USS S-20 (SS-125) was a first-group (S-1 or "Holland") S-class submarine of the United States Navy in commission from 1922 to 1945. She saw duty in both the Atlantic and Pacific Oceans, and during World War II operated off New England.

Construction and commissioning
S-20′s keel was laid down on 15 August 1918 by the Bethlehem Shipbuilding Corporation's Fore River Shipyard at Quincy, Massachusetts. She was launched on 9 June 1920, sponsored by Miss Anne Claggett Zell, and commissioned on 22 November 1922.

Modifications
S-20 was rebuilt in 1924, with a larger bow similar to that of the V-1 class to improve seakeeping and blisters on the upper hull to hold more fuel, but this modification was not repeated on any other members of her class.
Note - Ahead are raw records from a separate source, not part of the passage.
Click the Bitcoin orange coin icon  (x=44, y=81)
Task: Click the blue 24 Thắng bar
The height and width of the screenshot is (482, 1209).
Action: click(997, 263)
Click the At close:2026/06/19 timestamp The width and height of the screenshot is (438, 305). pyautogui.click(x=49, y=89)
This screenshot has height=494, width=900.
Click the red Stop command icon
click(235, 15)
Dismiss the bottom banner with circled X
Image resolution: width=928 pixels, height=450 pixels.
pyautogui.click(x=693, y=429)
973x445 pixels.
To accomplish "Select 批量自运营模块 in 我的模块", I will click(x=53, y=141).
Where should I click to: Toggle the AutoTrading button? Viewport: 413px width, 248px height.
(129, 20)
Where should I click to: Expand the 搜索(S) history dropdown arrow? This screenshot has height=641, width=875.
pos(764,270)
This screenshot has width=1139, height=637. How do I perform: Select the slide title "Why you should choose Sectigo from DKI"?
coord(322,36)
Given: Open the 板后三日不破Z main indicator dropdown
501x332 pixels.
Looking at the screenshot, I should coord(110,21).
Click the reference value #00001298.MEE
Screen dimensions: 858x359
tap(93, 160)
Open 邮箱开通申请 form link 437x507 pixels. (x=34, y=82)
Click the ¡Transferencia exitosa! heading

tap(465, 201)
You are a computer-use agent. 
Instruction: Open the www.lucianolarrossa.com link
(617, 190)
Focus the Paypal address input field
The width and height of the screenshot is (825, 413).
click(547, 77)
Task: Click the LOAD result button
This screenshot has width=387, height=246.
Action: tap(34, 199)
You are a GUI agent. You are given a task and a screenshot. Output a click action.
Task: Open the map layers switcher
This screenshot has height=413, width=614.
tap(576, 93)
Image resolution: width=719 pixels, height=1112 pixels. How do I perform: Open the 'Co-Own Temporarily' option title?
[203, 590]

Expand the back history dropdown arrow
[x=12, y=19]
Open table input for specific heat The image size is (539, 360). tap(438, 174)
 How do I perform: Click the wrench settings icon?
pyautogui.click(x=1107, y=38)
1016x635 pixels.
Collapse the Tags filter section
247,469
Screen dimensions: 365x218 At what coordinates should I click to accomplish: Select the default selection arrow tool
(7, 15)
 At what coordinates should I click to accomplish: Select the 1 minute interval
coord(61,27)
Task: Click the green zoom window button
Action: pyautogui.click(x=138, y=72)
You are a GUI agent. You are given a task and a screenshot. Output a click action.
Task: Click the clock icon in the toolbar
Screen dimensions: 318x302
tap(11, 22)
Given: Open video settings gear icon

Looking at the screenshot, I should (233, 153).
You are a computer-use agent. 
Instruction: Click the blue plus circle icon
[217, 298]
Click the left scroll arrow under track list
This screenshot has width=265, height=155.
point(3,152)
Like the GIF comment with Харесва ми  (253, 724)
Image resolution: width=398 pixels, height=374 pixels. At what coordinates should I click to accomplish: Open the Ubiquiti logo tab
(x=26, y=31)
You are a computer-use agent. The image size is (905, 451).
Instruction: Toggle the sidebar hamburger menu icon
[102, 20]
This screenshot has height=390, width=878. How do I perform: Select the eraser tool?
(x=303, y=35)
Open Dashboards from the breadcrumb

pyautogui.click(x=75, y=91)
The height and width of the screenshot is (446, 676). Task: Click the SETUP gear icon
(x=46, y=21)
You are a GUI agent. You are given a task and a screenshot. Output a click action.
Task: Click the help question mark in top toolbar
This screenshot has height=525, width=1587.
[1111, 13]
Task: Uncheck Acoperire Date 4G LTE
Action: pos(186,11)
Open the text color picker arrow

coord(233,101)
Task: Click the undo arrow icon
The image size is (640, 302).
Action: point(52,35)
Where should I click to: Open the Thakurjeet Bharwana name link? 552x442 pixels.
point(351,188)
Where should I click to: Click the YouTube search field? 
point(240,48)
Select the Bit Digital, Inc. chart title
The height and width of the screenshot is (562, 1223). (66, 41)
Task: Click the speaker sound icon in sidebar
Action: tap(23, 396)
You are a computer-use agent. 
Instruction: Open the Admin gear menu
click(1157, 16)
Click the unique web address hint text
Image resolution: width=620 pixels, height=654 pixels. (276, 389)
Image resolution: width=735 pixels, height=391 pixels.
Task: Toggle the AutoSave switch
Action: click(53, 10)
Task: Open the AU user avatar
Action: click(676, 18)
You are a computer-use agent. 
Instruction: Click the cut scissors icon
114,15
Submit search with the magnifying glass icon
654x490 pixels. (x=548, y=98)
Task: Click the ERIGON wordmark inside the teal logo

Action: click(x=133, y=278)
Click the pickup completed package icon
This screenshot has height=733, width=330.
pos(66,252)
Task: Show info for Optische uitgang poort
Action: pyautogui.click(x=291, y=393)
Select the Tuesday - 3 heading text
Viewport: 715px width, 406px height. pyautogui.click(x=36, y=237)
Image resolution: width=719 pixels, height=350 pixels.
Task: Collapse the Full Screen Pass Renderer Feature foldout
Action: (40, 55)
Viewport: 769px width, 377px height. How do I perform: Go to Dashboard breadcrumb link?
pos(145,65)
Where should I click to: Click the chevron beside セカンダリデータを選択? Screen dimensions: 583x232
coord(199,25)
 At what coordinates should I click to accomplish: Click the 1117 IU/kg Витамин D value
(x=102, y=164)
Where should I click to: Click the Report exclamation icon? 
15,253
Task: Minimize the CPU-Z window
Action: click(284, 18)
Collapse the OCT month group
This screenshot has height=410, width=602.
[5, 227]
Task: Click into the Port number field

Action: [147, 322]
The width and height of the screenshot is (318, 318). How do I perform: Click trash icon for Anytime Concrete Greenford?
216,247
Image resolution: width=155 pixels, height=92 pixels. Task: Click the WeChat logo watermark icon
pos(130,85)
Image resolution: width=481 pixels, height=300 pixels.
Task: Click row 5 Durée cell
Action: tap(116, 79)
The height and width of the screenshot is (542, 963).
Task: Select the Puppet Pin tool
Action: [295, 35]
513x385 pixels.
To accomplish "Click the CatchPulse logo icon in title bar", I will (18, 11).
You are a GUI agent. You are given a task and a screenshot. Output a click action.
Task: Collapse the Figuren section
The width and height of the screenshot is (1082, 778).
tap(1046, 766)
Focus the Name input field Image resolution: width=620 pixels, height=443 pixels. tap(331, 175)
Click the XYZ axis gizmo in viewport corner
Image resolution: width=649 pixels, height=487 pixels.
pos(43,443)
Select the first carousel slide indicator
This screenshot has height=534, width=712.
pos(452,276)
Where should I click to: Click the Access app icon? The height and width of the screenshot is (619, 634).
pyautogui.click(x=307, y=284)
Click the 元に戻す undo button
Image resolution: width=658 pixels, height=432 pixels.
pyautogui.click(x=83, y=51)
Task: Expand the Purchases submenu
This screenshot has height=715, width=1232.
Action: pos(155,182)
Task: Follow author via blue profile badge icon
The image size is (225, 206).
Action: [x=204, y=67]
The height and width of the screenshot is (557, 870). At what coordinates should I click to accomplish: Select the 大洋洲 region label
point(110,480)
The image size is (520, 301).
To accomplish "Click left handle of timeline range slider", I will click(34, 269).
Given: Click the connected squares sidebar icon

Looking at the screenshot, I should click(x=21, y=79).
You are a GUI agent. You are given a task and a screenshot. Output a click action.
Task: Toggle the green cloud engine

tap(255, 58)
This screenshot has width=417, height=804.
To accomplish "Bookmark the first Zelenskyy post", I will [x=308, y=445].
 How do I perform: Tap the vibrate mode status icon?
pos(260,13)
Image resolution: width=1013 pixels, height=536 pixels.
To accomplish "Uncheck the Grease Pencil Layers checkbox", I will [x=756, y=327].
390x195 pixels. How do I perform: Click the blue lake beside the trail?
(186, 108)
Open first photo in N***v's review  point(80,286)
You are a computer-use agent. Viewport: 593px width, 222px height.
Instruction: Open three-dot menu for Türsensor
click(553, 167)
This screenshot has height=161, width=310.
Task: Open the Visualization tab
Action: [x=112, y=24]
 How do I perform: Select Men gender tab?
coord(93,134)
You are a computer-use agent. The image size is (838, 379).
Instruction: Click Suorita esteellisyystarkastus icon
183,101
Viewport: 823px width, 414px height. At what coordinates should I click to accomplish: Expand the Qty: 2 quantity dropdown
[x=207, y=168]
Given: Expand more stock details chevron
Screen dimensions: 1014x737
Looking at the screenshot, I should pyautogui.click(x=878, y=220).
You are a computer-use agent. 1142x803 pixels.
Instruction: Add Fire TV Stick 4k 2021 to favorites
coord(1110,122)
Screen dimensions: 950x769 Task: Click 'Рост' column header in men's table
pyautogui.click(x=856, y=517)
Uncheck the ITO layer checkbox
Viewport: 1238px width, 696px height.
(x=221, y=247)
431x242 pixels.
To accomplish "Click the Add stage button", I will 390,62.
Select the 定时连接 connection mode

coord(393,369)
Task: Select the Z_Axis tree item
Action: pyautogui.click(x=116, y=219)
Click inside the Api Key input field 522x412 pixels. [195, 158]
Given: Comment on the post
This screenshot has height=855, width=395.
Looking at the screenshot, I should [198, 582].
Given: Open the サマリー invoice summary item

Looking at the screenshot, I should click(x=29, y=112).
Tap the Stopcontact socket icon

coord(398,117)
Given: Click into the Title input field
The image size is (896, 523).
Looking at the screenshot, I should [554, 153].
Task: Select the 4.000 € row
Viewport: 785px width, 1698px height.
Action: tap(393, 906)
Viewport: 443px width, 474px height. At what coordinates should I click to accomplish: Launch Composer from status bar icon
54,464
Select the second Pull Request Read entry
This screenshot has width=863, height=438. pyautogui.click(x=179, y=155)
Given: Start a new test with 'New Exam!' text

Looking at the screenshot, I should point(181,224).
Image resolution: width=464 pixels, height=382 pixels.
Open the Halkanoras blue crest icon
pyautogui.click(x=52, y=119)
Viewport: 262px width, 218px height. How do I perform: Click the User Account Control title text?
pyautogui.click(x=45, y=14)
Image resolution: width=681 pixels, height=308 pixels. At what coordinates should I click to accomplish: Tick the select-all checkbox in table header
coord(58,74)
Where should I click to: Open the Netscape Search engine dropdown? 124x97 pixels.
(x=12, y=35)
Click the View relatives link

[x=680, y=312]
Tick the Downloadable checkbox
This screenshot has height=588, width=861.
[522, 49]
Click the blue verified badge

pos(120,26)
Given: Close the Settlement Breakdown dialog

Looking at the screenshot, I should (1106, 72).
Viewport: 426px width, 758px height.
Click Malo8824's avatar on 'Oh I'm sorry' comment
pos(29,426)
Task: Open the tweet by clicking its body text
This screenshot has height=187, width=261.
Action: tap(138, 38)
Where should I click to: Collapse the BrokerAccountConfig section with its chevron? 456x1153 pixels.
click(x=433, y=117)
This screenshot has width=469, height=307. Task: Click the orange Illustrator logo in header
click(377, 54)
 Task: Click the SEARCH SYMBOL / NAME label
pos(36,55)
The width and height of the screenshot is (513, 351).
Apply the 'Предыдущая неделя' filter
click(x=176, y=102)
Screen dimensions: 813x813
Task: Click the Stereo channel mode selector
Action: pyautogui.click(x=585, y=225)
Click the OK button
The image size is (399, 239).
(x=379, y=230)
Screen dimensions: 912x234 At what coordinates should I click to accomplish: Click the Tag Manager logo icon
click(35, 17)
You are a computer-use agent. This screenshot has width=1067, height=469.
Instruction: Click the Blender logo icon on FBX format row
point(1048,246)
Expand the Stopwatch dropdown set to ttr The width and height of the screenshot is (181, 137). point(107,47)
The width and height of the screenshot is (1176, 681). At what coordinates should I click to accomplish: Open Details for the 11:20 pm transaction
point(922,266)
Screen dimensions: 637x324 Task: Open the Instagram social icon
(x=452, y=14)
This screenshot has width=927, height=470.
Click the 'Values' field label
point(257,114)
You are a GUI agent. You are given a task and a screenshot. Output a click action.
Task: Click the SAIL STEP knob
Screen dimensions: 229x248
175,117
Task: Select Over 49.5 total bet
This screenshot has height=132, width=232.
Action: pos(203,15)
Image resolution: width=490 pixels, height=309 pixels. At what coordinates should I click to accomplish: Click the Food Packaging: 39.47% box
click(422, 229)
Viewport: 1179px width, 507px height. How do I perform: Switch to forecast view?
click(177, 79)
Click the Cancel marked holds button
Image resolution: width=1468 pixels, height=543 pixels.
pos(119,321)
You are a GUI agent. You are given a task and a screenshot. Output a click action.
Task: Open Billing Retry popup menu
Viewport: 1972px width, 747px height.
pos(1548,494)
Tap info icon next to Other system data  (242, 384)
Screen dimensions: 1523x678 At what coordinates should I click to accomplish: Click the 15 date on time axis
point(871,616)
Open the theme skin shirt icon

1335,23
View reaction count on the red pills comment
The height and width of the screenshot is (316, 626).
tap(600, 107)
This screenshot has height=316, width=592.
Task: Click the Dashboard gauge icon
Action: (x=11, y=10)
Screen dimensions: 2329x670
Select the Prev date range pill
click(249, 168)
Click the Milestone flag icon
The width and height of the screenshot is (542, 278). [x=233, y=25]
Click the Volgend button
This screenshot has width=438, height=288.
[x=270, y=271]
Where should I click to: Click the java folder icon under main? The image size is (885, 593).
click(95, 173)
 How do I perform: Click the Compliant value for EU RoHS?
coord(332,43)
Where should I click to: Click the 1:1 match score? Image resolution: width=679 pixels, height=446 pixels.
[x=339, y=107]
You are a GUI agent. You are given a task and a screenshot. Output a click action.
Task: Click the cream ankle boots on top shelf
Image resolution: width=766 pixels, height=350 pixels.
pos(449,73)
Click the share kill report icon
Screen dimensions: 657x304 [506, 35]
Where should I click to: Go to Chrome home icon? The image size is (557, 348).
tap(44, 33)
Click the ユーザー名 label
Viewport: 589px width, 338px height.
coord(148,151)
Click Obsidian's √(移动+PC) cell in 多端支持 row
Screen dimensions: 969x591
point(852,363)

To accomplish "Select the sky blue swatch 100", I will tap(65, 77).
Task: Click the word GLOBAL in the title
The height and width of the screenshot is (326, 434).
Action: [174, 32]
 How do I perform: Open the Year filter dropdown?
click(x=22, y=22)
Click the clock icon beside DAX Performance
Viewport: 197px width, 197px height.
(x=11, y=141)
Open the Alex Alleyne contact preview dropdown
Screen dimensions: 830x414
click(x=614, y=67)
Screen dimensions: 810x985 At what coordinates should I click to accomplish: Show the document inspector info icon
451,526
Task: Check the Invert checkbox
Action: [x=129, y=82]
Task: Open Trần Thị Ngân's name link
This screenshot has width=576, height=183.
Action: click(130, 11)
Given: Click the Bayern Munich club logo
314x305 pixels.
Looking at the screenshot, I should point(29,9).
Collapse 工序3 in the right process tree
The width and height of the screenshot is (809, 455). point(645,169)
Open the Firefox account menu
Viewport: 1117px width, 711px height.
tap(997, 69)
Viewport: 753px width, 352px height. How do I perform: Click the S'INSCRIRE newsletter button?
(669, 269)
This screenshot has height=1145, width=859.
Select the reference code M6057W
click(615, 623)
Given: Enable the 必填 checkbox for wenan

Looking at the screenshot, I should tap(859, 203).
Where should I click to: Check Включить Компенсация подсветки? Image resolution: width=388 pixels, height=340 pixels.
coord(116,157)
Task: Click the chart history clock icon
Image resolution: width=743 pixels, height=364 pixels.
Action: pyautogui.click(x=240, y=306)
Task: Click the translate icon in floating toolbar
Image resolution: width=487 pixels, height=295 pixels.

S-20 was also used as an experimental engine test vessel, with a new high-speed geared-drive  MAN diesel engine replacing her starboard engine in 1931. In 1932, this new engine was replaced by a prototype diesel-electric plant. This was a MAN-type  16-cylinder engine running at even higher speed, driving an electrical generator built by the Electric Boat Company and designated 16VM1. Electricity produced by the generator was used to drive a high-speed electric motor geared to the shaft; there was no direct connection between the diesel engine and the shaft. Diesel-electric propulsion was then adopted for many U.S. submarines through World War II, starting with the 1932 Porpoise class; other navies did not follow suit until after World War II.

Service history

Interwar period
In addition to duty along the northeastern coast of the United States while based at New London, Connecticut, from 1922 to 1929, S-20 visited Coco Solo in the Panama Canal Zone in March 1923; served at Saint Thomas, United States Virgin Islands, in February 1924; and operated in the Panama Canal area from January through April 1926. S-20 visited Kingston, Jamaica, from 20 to 28 March 1927, and served again in the Panama Canal area from 17 April 1929 to November 1930. Departing Coco Solo on 7 November 1930, S-20 arrived at Pearl Harbor, Hawaii, on 7 December 1930. Following duty there, she departed on 20 February 1932, and from March 1932 to April 1933 served at Mare Island, California. Later, she operated mainly at San Diego, California, into 1934.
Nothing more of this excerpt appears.